Apresentação: 11/09 (Sábado) - Horário: 10h30 - 12h00 - Sala: 22

Associação do desgaste dentário, sintomas de dtm e possível bruxismo nos diferentes padrões craniofaciais
Lacerda AHDL, Menezes CC, Degan VV, Venezian GC
Programa de Pós-graduação Em Odontologia - CENTRO UNIVERSITÁRIO DA FUNDAÇÃO HERMÍNIO OMETTO
Conflito de interesse: Não há conflito de interesse

Estudo transversal associou desgaste dentário, sintomas de disfunção temporomandibular (DTM) e do possível bruxismo do sono e de vigília nas tendências de padrão de crescimento craniofacial hipodivergente e hiperdivergente. 87 voluntários de ambos os sexos (32,4 anos ± 8,9) foram divididos em dois grupos segundo a tendência de padrão de crescimento craniofacial: hipodivergente (SN.GoGn < 32°) e hiperdivergente (SN.GoGn ≥ 32°). Para o diagnóstico do possível bruxismo do sono, um questionário com base nos critérios diagnósticos da Academia de Medicina do Sono (2005), acrescido de uma questão para averiguação dos sintomas do possível bruxismo de vigília foi aplicado. O questionário de sintomas do DC/TMD (Critério de Diagnóstico para Desordens Temporomandibulares) avaliou a sintomatologia de DTM. Para o desgaste dentário foi utilizado a metodologia do módulo de quantificação do TWES. Os grupos foram comparados pelos testes qui-quadrado ou Exato de Fisher (p<0,05).
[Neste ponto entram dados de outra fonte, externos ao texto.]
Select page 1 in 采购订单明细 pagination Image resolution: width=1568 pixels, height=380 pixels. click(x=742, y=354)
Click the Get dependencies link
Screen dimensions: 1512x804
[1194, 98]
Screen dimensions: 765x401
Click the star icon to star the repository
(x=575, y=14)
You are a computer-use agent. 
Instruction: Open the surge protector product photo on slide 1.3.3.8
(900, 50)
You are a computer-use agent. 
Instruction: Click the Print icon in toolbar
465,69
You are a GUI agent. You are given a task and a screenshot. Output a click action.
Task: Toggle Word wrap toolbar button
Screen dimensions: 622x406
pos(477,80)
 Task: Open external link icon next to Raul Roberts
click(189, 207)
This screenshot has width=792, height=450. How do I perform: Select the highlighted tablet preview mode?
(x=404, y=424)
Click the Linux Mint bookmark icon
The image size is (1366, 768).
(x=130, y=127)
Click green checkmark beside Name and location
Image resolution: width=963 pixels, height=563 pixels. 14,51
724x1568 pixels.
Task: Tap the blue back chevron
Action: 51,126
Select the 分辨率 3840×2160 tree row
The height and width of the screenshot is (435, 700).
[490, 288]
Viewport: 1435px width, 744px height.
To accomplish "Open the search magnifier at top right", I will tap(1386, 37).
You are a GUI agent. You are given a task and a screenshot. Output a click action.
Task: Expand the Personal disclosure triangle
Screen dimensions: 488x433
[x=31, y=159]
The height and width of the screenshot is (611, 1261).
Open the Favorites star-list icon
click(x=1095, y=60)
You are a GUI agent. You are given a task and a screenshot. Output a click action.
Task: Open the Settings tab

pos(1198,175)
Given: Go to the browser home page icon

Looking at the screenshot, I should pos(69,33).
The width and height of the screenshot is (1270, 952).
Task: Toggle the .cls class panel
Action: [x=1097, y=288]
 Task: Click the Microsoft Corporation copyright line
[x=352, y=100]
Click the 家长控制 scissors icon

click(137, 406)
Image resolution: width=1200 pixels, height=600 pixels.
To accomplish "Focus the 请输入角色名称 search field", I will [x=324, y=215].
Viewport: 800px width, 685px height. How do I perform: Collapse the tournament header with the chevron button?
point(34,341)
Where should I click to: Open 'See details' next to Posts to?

O grupo com tendência hipodivergente apresentou mais sintomas do possível bruxismo do sono quando comparado com o grupo com tendência hiperdivergente (p<0,05). O grupo com tendência hipodivergente apresentou mais desgaste severo e moderado do que o com tendência hiperdivergente (p<0,05).Para os sintomas de DTM e do possível bruxismo de vigília, não houve diferença entre os grupos estudados (p>0,05).
Voluntários com tendência de padrão de crescimento craniofacial hipodivergente apresentaram mais sintomas de possível bruxismo do sono e desgaste dentário severo e moderado.